The chief risk revolves around the possibility of Iran closing the Strait of Hormuz, a crucial chokepoint for approximately 20% of the world’s oil exports. Analysts estimate that any such move by Iran could drive oil prices up to $100 per barrel. The Islamic Revolutionary Guards Corps has issued warnings to vessels, declaring that passage through the strait is prohibited. Reports also indicate that they have attacked three oil tankers with missiles, exacerbating fears and leading to a halt in ship traffic.

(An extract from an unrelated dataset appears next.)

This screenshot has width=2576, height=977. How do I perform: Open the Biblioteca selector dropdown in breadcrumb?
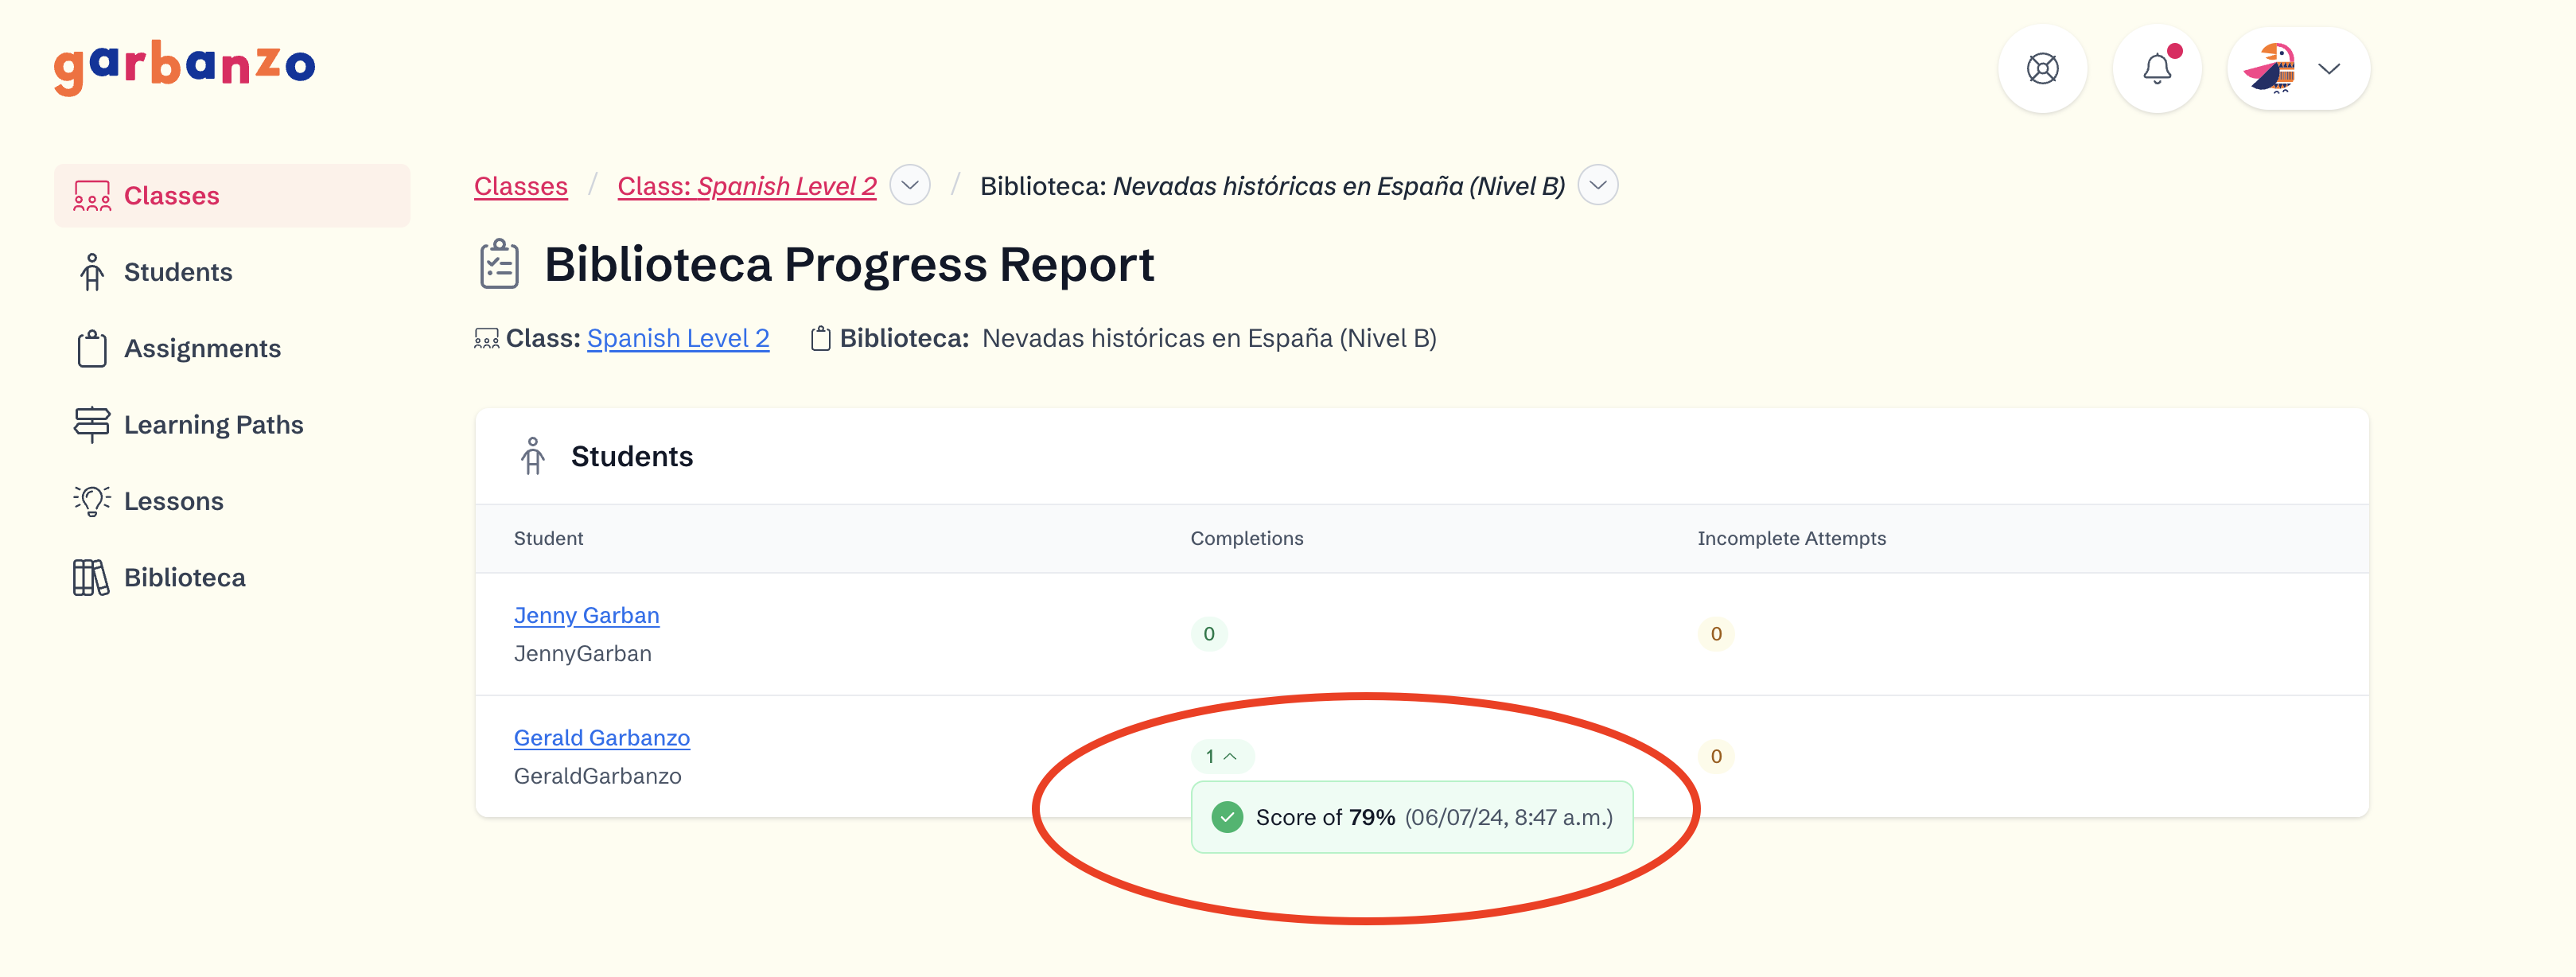coord(1597,186)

According to shipping data compiled by Reuters, hundreds of oil and liquid natural gas tankers have anchored or remained stationary near the Strait of Hormuz after tanker owners and trading houses opted to suspend shipments as a precaution. Greece’s shipping ministry has advised vessels to steer clear of the Persian Gulf, Gulf of Oman, and the Strait of Hormuz. Major shipping company Maersk announced a suspension of all vessel crossings through the strait until further notice.
A closure of the strait would disproportionately impact Asia, where many economies rely heavily on oil imports through these shipping lanes. Portfolio manager Idanna Appio emphasized that the situation poses considerable challenges for Asian nations.

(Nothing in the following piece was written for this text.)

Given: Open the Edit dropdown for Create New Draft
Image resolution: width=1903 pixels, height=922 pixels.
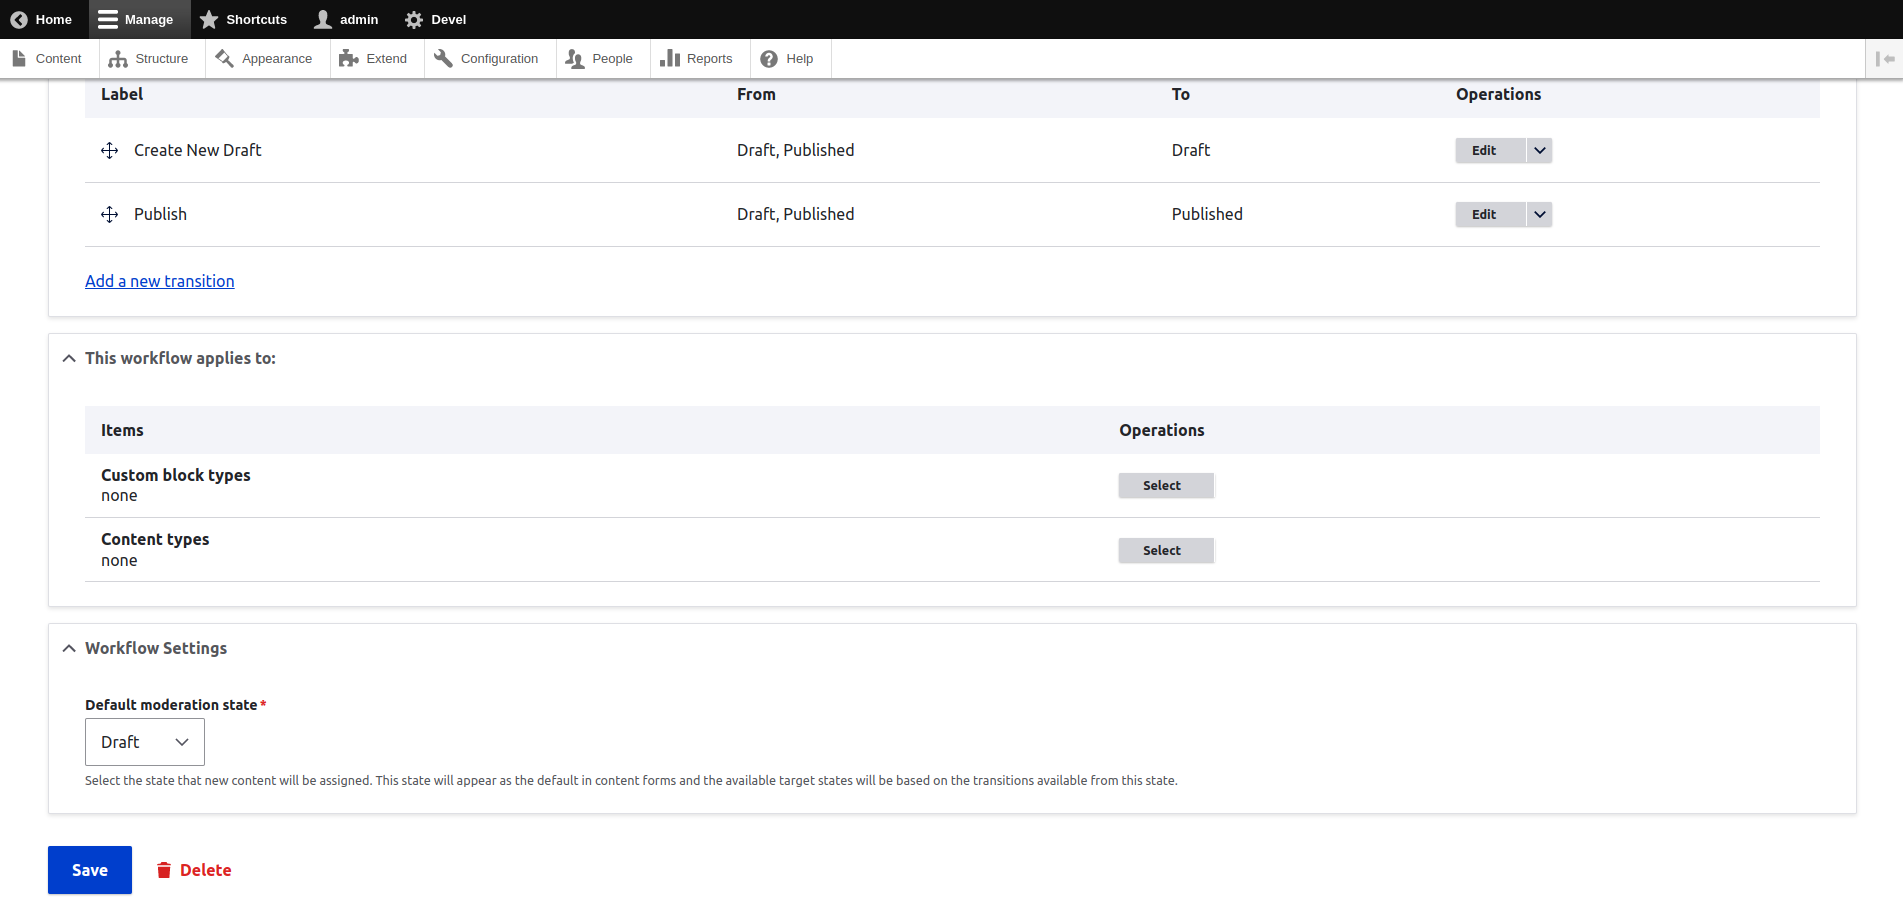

Alan Gelder, senior vice president at Wood Mackenzie, noted that it could take weeks for export flows to resume, even under an optimistic scenario where Tehran collaborates with the U.S. Until then, the risk of rising oil prices remains significant—Gelder likened the current situation to the initial aftermath of Russia’s invasion of Ukraine in 2022, which saw oil prices soar to $125 per barrel.
While OPEC+ has agreed to increase oil production by 206,000 barrels per day beginning in April, Gelder cautioned that such a decision might prove ineffective if shipments through the Strait of Hormuz do not resume.
In commodity markets, gold prices climbed 2% to $5,353 per ounce, while silver rose by 1.9% to $95.06. The yield on the 10-year Treasury remained stable at 3.964%. The U.S. dollar saw a slight increase of 0.28% against both the euro and the yen.
In Asian currency markets, early indicators, particularly concerning the Aussie dollar, signaled a defensive posture among investors, though not yet indicating a severe disruption. Appio suggested that the current situation does not resemble a liquidity crisis.
Alongside escalating tensions in the Gulf, Iran has reportedly targeted Bahrain, Qatar, and the UAE using missiles and drones, contributing additional risk to the regional landscape. However, Appio indicated that many Gulf sovereigns are characterized by strong balance sheets, and this might present a buying opportunity for investors rather than signaling structural deterioration. Looking ahead, the question remains whether the current conflict can resolve in a manner that diminishes regional risks.
Investors are bracing for an active week ahead, with key economic indicators set to be released. On Monday, the Institute for Supply Management will publish its monthly manufacturing activity index. On Wednesday, ADP will release its private-sector payroll data, followed by the Federal Reserve’s beige book report on regional business conditions. Thursday will see the issuance of fourth-quarter productivity data, and on Friday, the Labor Department is expected to release its monthly jobs report.